Há 36 anos a família de Marlene segue essa rotina todas as segundas e quintas-feiras. O negócio se iniciou quando as irmãs começaram a procurar e a pesquisar novidades nos matagais e nos terrenos da região em que moram. Só depois disso entraram no mercado das flores secas e enfeites. “E tudo é produção nossa”, afirma Marlene.
A produção cresceu tanto que hoje o Avencca já vende para o Brasil inteiro. Segundo ela, o box no Ceagesp funciona como um ponto de venda para os clientes que vêm de longe visitar as feiras em São Paulo.
As madrugadas no entreposto são mais difíceis do que parecem. “A gente passa sono e passa frio durante a madrugada. Muito sono e muito frio”, relata Marlene. “Cochilar só é possível quando a outra topa ficar acordada!”. Mas o sono já foi espantado diversas vezes pelas mais variadas aventuras. “Enchentes, eu já peguei três! A gente só via as melancias boiarem pelo pavilhão abaixo. Tivemos que recolher tudo correndo e levamos de volta para o caminhão. E teve vez que nem deu pra ir embora, ficamos presos no Ceagesp até a água baixar”.
“Teve um dia também que deu um vento muito forte que derrubou a barraca, caiu tudo no chão. Precisamos recolher tudo e só terminamos de arrumar às 4h. E aí, quando deu 5h, precisamos sair porque tudo estava quebrado e molhado. Fomos embora”, conta Marlene. “É sofrido, mas dá pra viver tranquilo. O que precisa ter é coragem e disposição. E eu gosto do que faço”, acrescenta.

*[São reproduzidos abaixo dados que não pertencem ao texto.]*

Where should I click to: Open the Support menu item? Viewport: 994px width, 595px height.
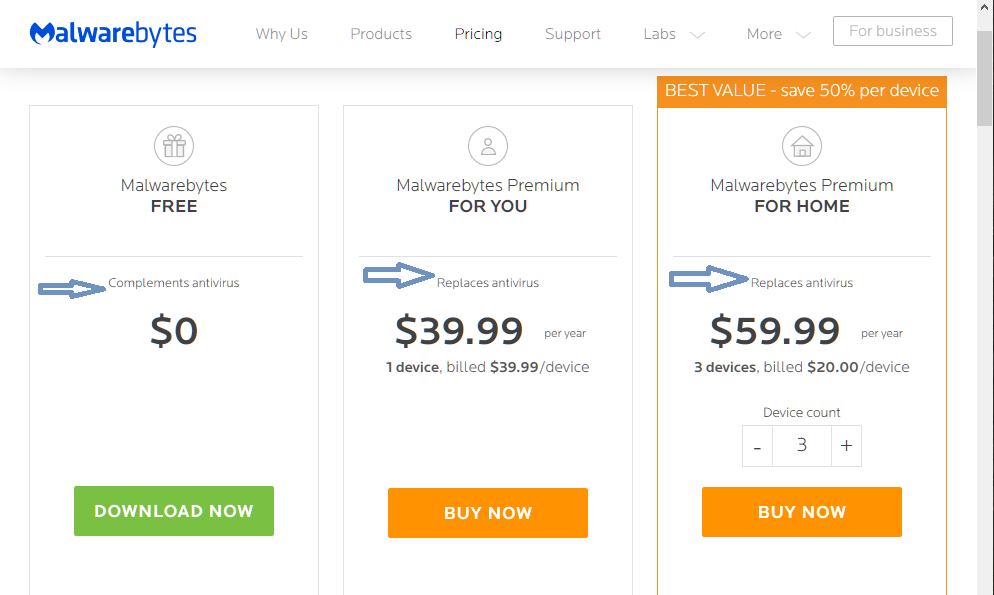coord(573,34)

A comerciante desmente as histórias de que o Ceagesp, principalmente durante a madrugada, é perigoso. Ela, em todos os seus anos de feirante, nunca viu nada violento acontecer. “Só sei que, uma vez, tinha um rapaz que me pediu um cigarro e eu não dei. Ele me seguiu durante um mês. Eu não podia ir ao banheiro sozinha! Tinha um menino que ficava aqui comigo e me acompanhava na hora que eu precisava ir ao banheiro. Foi a única vez, mas eu passei muito medo. Agora, se a pessoa me pedir, eu dou o maço inteiro!”, diz.

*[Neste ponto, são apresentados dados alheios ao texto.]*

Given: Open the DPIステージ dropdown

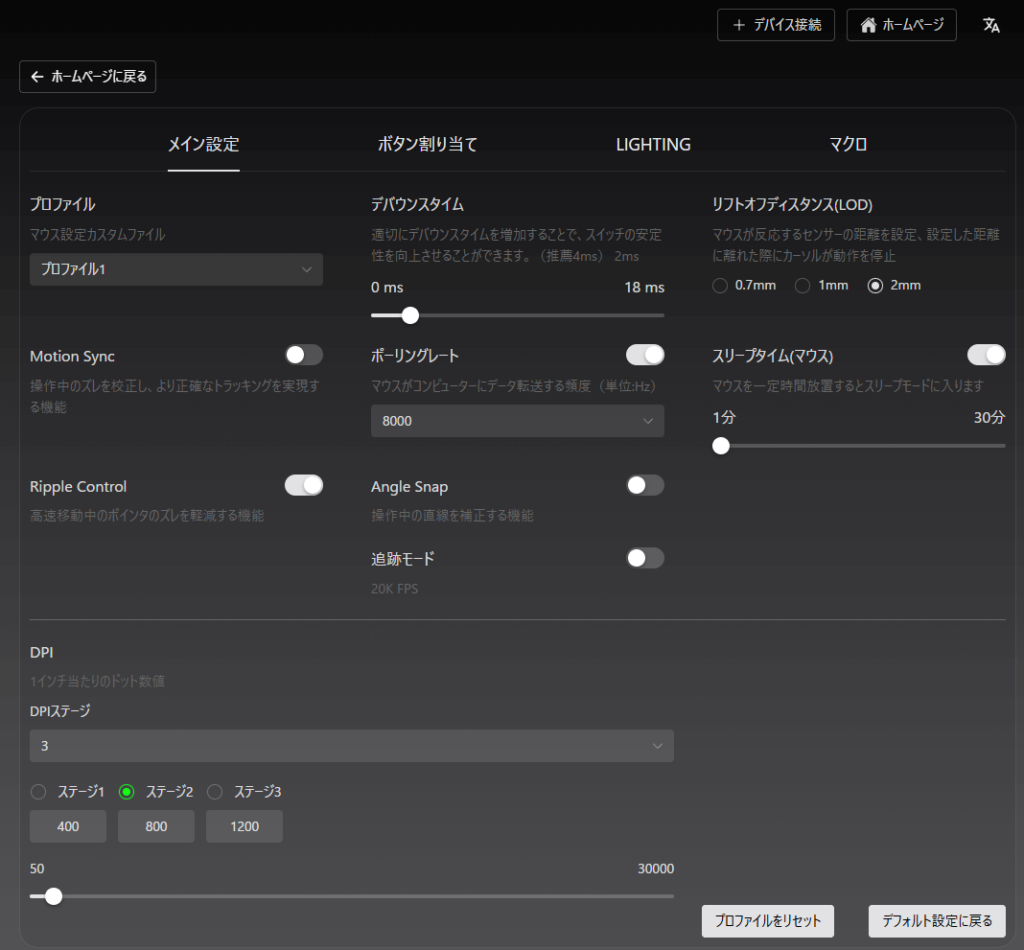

Marlene conta, orgulhosa, que suas flores fizeram parte da decoração do casamento do jogador Ronaldo Fenômeno. Mesmo às 9h, depois de uma madrugada inteira trabalhando, a dona do Avencca mantém o bom humor e relata inúmeras histórias envolvendo o trabalho no local.
Ela sai com o caminhão de volta para Santo Antônio de Posse ao meio-dia da sexta-feira. Almoça, passa na fábrica e só chega em casa às 16h. “E ainda há os afazeres domésticos”, brinca. A estadia no entreposto se torna ainda mais longa quando são realizadas feiras de flores e em época de Dia das Mães e de Natal, que são as épocas em que as encomendas são maiores.